MPR

Tipo: Obra nueva Unifamiliar
Año: 2024
Ubicación: Monte parnaso 179, Col. Lomas de chapultepec, Miguel Hidalgo, Ciudad de México.
Áreas: 434 m2
Proyecto: Yuri Zagorin Alazraki
Colaboradores: Jesse Méndez, Oscar Silva, Alejandra Mariscal y Lucas Cazares.
Fotografías: Rafael Gamo, Ana Paula Álvarez, Jaime Navarro.
La casa Kiki se ubica en la primera sección de las Lomas de Chapultepec, una colonia desarrollada a inicios del siglo XX, en la misma época que la Condesa se consolidaba como espacio céntrico dentro de la creciente mancha urbana.
Este proyecto se inicia en un contexto postpandemia, en una Ciudad de México con una crisis de planeación urbana, sobre una edificación preexistente, de 304 m², con un deterioro evidente, resultado de las modificaciones que se le habían hecho a lo largo de 90 años. Uno de los problemas principales fue la orientación ya que, desde su diseño original, no se consideró adecuadamente el asoleamiento sur.
Por parte de ZDA, la casa fue abordada como una preexistencia que debía ser adaptada, como si se tratara de una cueva en el costado de una montaña.
Así, la sala se transformó en un espacio para la preparación de alimentos, la cocina se convirtió en el comedor y este último en un estudio. Un anexo, que alojaba espacios de servicio, cochera y un taller de pintura —construido en un segundo momento—, fue demolido para dar lugar a un área de estar que optimiza el asoleamiento sur. Ya en la planta superior, las recámaras se reconfiguraron y se crearon dos amplias terrazas que fomentan la conexión con el exterior.
Uno de los elementos icónicos de la vivienda es el “torreón”, una articulación vertical con una escalera helicoidal de dimensiones poco cómodas. Éste se mantuvo como ancla al pasado de las casas californianas del Hollywood de los años veinte. Para destacar su presencia también al interior de la casa, se eliminaron muros alrededor. Con ello se generó una espacialidad fluida y se le dotó de visibilidad desde distintos puntos.

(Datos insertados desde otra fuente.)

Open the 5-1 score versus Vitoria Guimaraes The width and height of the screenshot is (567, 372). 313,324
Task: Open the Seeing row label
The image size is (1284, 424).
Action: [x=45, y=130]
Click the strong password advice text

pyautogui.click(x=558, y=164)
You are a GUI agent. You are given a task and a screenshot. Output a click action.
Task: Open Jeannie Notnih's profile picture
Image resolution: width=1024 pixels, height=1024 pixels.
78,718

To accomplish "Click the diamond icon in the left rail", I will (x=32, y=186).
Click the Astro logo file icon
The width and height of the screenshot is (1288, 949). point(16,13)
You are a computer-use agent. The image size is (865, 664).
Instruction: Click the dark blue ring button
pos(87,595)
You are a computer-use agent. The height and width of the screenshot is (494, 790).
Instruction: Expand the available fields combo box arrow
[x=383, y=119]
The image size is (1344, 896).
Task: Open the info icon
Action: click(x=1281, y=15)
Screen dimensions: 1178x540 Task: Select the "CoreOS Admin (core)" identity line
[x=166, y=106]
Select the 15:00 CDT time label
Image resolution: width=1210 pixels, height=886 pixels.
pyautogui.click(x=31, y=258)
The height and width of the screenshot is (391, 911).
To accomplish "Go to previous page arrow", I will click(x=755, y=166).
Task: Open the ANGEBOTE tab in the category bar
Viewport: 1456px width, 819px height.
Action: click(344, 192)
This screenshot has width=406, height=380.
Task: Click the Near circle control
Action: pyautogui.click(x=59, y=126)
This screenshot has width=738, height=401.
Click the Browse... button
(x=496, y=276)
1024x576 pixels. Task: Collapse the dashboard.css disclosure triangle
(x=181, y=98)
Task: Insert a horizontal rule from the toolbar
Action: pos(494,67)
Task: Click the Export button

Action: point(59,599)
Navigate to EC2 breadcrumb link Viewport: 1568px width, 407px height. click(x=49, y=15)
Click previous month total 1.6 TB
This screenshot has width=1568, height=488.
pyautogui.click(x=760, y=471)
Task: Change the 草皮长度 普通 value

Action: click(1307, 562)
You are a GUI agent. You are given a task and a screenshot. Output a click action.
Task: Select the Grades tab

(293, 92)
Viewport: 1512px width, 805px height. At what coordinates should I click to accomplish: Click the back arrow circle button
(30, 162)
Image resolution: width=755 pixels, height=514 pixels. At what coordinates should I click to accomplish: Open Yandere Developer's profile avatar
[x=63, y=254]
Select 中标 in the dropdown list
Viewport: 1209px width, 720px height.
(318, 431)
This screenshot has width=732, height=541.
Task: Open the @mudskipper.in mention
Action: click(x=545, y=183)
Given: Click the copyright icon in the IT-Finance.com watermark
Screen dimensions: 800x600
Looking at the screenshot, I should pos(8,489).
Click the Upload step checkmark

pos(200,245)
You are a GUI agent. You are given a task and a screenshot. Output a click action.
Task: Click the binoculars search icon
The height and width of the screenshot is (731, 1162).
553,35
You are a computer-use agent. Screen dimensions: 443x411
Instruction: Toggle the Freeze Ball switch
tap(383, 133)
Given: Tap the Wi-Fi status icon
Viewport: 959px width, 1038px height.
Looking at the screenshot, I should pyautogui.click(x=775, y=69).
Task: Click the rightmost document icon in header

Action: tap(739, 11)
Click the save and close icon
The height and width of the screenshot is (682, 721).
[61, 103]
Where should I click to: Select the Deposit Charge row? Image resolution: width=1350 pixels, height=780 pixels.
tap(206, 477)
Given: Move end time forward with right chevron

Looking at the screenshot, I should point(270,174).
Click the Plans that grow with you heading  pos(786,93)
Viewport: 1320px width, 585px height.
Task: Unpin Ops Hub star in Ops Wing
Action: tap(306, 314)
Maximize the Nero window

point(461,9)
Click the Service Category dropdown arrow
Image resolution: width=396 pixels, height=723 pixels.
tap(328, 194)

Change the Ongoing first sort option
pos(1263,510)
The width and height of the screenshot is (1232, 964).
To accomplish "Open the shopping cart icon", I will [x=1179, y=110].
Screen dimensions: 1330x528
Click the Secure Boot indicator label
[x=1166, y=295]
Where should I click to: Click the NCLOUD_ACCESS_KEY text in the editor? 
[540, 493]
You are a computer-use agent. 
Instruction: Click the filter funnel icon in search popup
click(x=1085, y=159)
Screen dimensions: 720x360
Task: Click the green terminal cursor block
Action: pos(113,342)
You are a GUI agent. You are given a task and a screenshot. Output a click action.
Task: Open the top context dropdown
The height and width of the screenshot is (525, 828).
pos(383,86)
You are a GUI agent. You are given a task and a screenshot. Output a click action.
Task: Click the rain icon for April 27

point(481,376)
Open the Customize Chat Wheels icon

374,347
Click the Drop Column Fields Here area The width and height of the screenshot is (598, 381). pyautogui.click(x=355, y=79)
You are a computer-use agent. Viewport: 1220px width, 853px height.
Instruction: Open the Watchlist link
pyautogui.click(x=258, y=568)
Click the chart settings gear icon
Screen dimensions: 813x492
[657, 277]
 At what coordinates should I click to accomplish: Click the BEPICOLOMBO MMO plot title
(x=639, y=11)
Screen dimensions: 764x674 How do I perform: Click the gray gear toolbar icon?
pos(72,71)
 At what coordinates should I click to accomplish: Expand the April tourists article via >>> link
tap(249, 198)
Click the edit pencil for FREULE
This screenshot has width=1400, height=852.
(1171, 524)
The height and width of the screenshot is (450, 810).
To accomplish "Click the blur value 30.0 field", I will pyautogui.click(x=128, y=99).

Por otro lado, adaptar esta casa a los requerimientos de 2025, implicó incorporar al diseño una “conciencia sustentable”. Es así que se incluyó un área de máquinas que ocupa 20% de la superficie total y alberga una cisterna de agua potable, un sistema de captación pluvial y un sistema de tratamiento de aguas negras. También se incluyó una rampa que funciona como estacionamiento techado. Entre las estrategias de eficiencia, se incrementó el aislamiento térmico, se instalaron calentadores de gas, paneles fotovoltaicos y vegetación para control solar.
La intervención incluyó el paisajismo y el diseño de interiores. Fue a partir de este último que se seleccionaron materiales —como mármol tundra, madera de roble y una paleta cromática— que aportan calidez y armonía.
Buscando fortalecer el vínculo entre la casa y su entorno, se obtuvo un gran resultado: una casa vieja lista para el futuro.